17     Designs Act 1953, s 2 (definition of ‘design’).

no evidence that necessitated their shape or configuration. As illustrated by Watkins’ NXT product, other shapes or configurations could achieve the necessary weight distribution. Thus the central columns are not dictated solely by the function which the article to be made in that shape or configuration has to perform. But, even having regard for the Prestige model’s additional central columns, they were not sufficiently distinct from its recessed base to affect the illusion of the cabinet being supported by its corner legs. The corner leg support was in any event the design’s conceit, rather than its reality.
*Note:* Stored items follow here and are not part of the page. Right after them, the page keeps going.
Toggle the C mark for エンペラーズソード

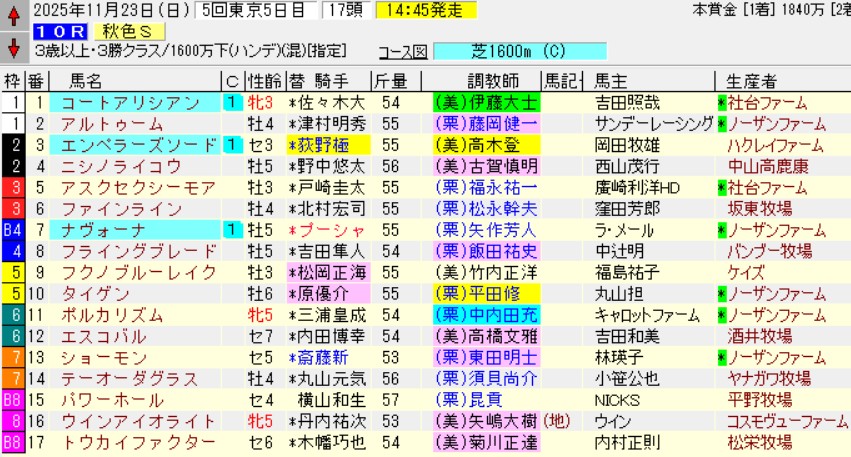pyautogui.click(x=231, y=145)
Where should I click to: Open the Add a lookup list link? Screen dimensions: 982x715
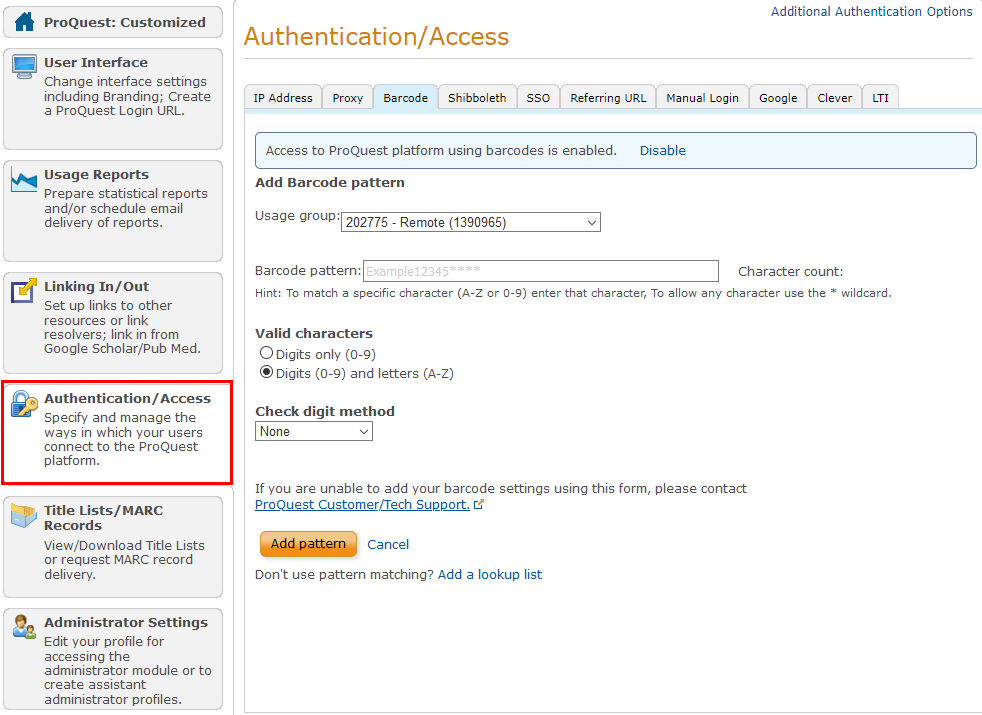coord(489,574)
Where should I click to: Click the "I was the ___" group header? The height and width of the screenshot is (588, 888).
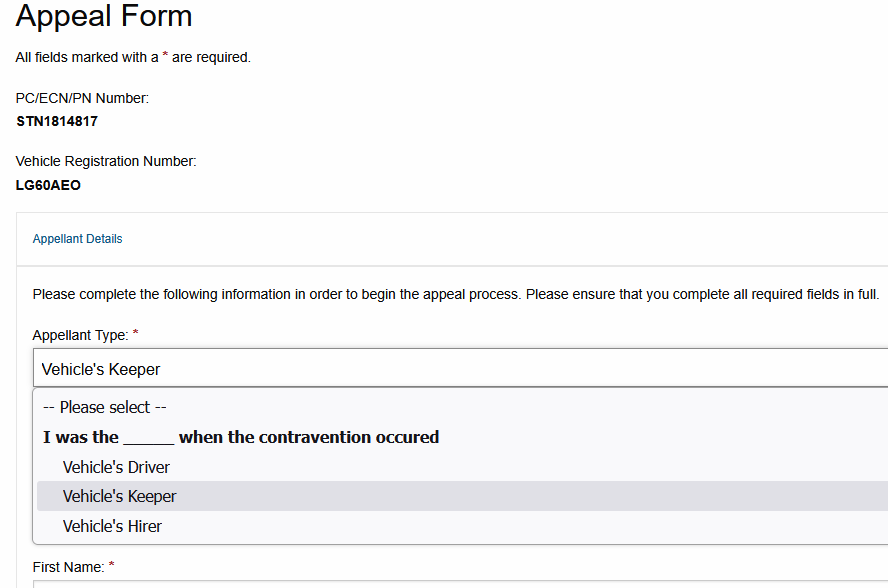pyautogui.click(x=241, y=437)
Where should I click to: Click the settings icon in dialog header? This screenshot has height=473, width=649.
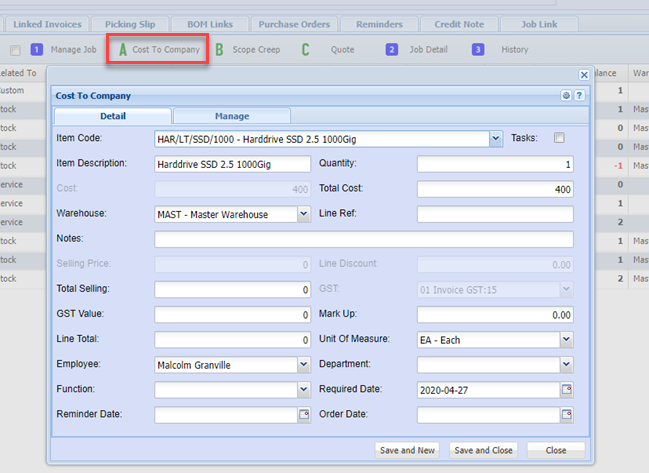[566, 96]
[38]             I was not shown other than photographic representations of Prestige’s models SR 806A and SR 808A. I apprehend from the similarity of those photographs to the photograph of the Prestige model SR 805A I would reach the same assessment from an inspection of those models as I reached of the model I inspected. From the photographs alone, the Prestige models are not substantially different from the design representations. I cannot make the same “less well resolved” comparison between the photographs of the respective manufacturers’ products.

Result

[39]             I find Prestige’s models SR 805A, SR 806A, and SR 808A to be articles to which a design not substantially different from Watkins’ NZ 418933 has been applied.

Next steps

[40]             Given the split trial on liability only, counsel are to file and serve memoranda (desirably joint) within 10 working days of this judgment, proposing a timetable for any further steps required.

Costs

[41]             Given those further steps, I reserve costs. In my preliminary view, Prestige should be liable to pay 2B costs and disbursements to Watkins.